US markets eked out mild returns despite the record highs headlines. But of course, China will march to its own beat.
It is interesting how the Chinese state media was reportedly instructed to avoid excessive reporting on the massive corrections seen last week.
Several commentaries were trotted out to ‘soothe investor concerns’, which to some extent, may have worked, judging from yesterday’s session.
The Shanghai Composite was down almost 5% at one point on Tuesday, before making a remarkable comeback to close up 2.2%. There was also talks of institutional buying at the bottom.
The People’s Bank of China (PBOC) remains mum on cuts. Typically, there would be rumours and market chatter floating around about the state banks preparing for a policy move, however, there are currently no sign of this happening. Coupled with that, the CICC now believes that the easing cycle may be on pause.

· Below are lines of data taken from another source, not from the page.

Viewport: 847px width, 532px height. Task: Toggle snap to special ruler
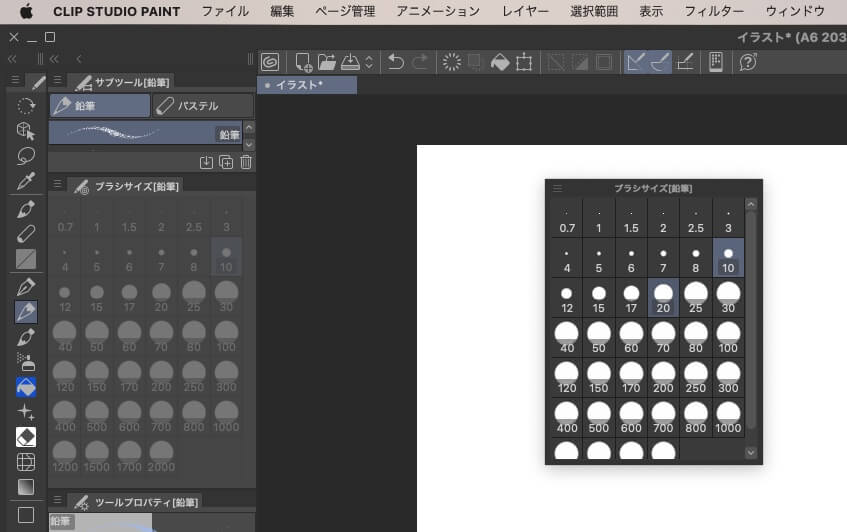(x=659, y=62)
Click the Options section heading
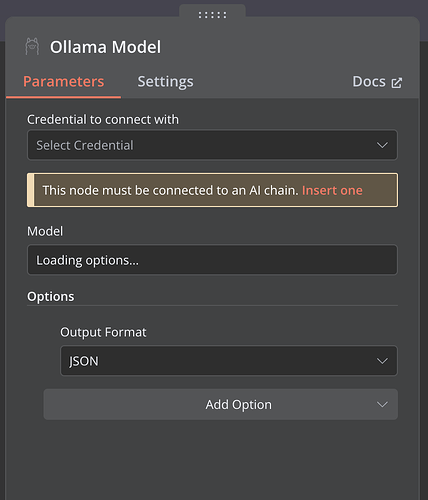Viewport: 428px width, 500px height. pos(51,296)
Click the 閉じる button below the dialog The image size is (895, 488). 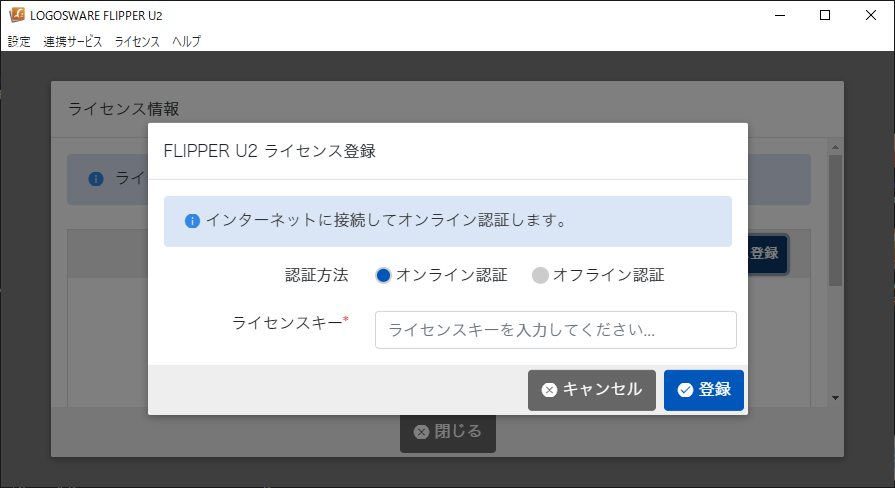click(x=447, y=432)

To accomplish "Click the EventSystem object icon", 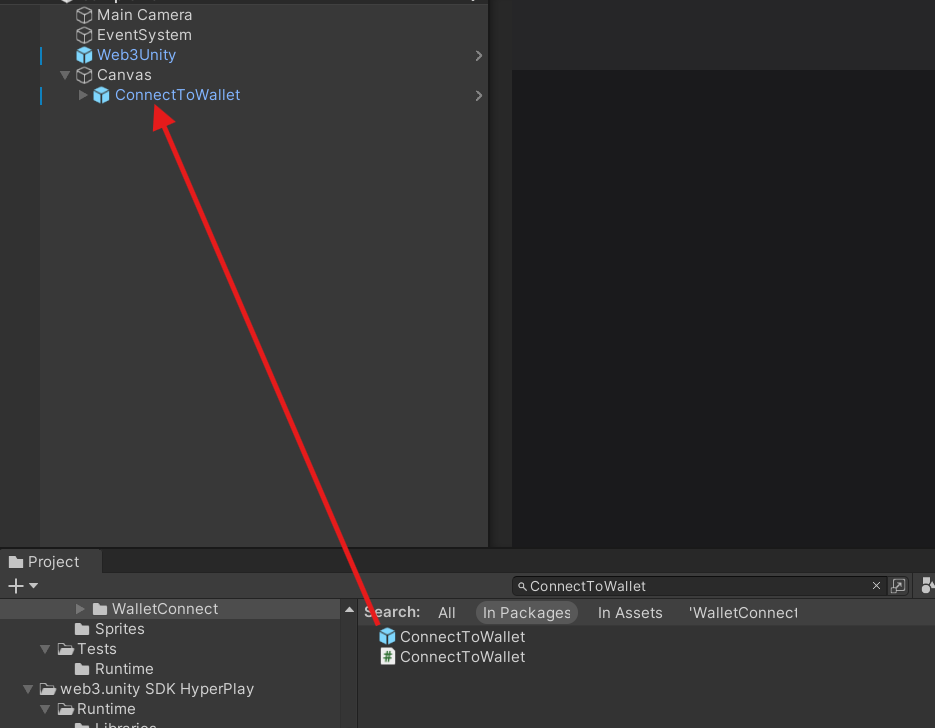I will coord(84,35).
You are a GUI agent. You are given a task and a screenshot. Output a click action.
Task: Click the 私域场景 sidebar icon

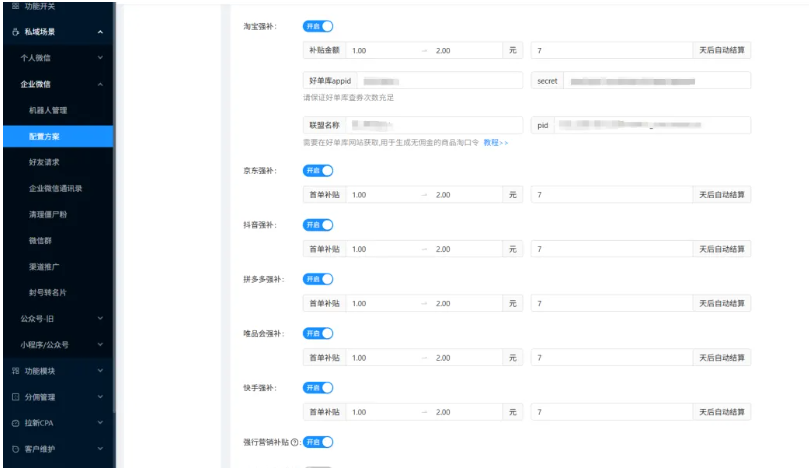pos(15,32)
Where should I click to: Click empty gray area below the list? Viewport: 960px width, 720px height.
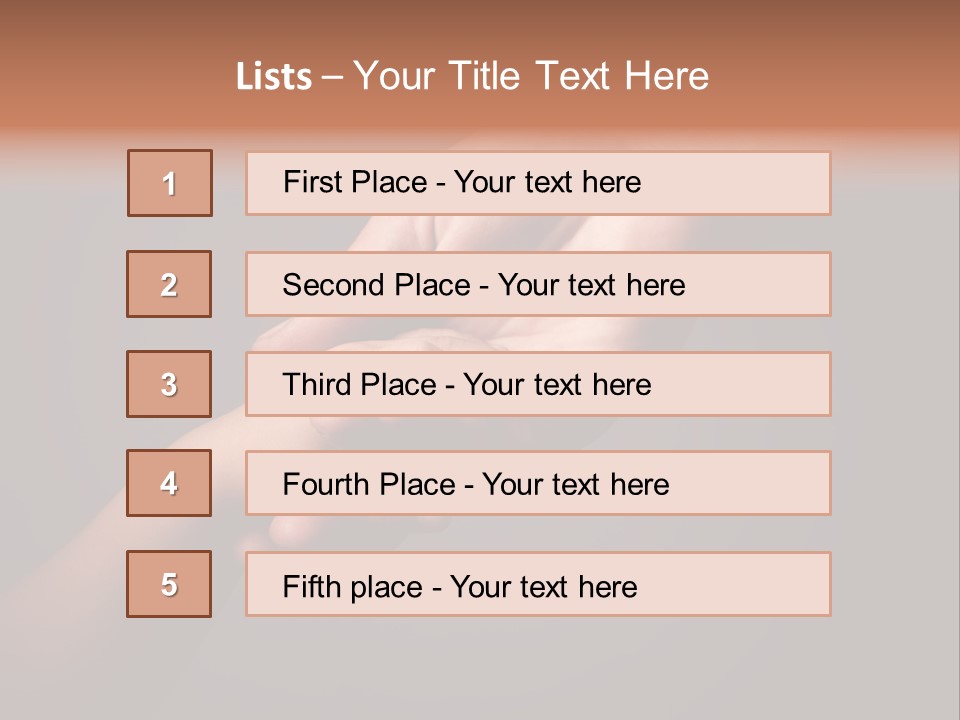pyautogui.click(x=480, y=668)
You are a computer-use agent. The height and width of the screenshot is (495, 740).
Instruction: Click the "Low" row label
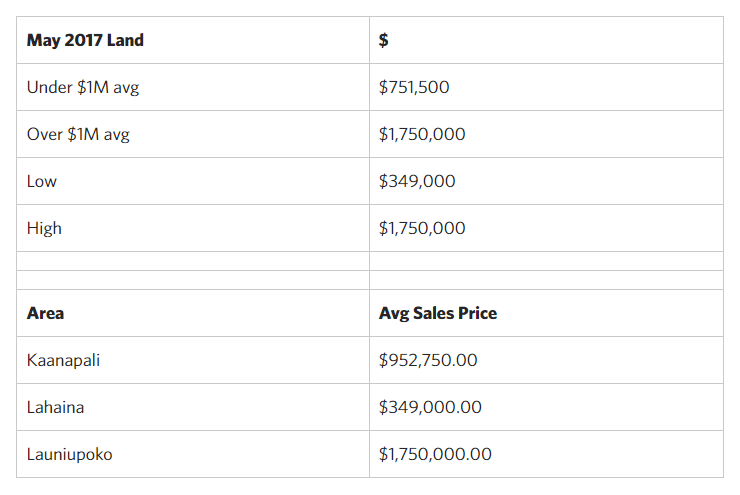tap(42, 181)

This feeds into the idea that signs of stabilisation in the Chinese economy may reduce the need for more stimulus. Nonetheless, given that a stable bull market is preferred by the Chinese authorities, they are expected to step in if there is an excessive correction.
There may also be continual focus on margin financing, with retail investors particularly sensitive to any fresh restrictions on margin trading. We are also awaiting more developments on CSRC plans on margin trading risk management rules for local brokers, which followed recent measures to limit margin financing. Taken as a whole, this is a healthy development for the Chinese stock market as stronger risk management would protect the investors’ interests.
For Greece, while the mood for the negotiations has definitely turned positive and constructive, I think it may be premature to pin too much hopes on a ‘done deal’. Even if there is an agreement of sorts crafted from today’s meeting of the euro-area finance ministers, Greek PM Tsipras still has to receive approval from Greece’s parliament, and signs of dissent within the Syriza-dominated legislature have already emerged.
This implies we could still see some delays. For what it’s worth, most European leaders were optimistic that progress will be made on striking a deal. IMF chief, Christine Lagarde, said she is confident that Greece will be able to pay the EUR 1.5 billion payment on Tuesday, 30 June.
Interestingly, EUR/USD fell sharply alongside its one-month implied volatility. Perhaps the optimism on the Greek talks is bringing focus back on the Fed and the first rate lift-off, and with policy divergence back on the table, this may have prompted many to consider going back into the so-called ECB trade – short EUR/USD.
Meanwhile, we can expect a light calendar for Asia today. BOJ minutes for the Friday 19 June meeting could be of interest, while China consumer sentiment and leading economic index are unlikely to be market-moving.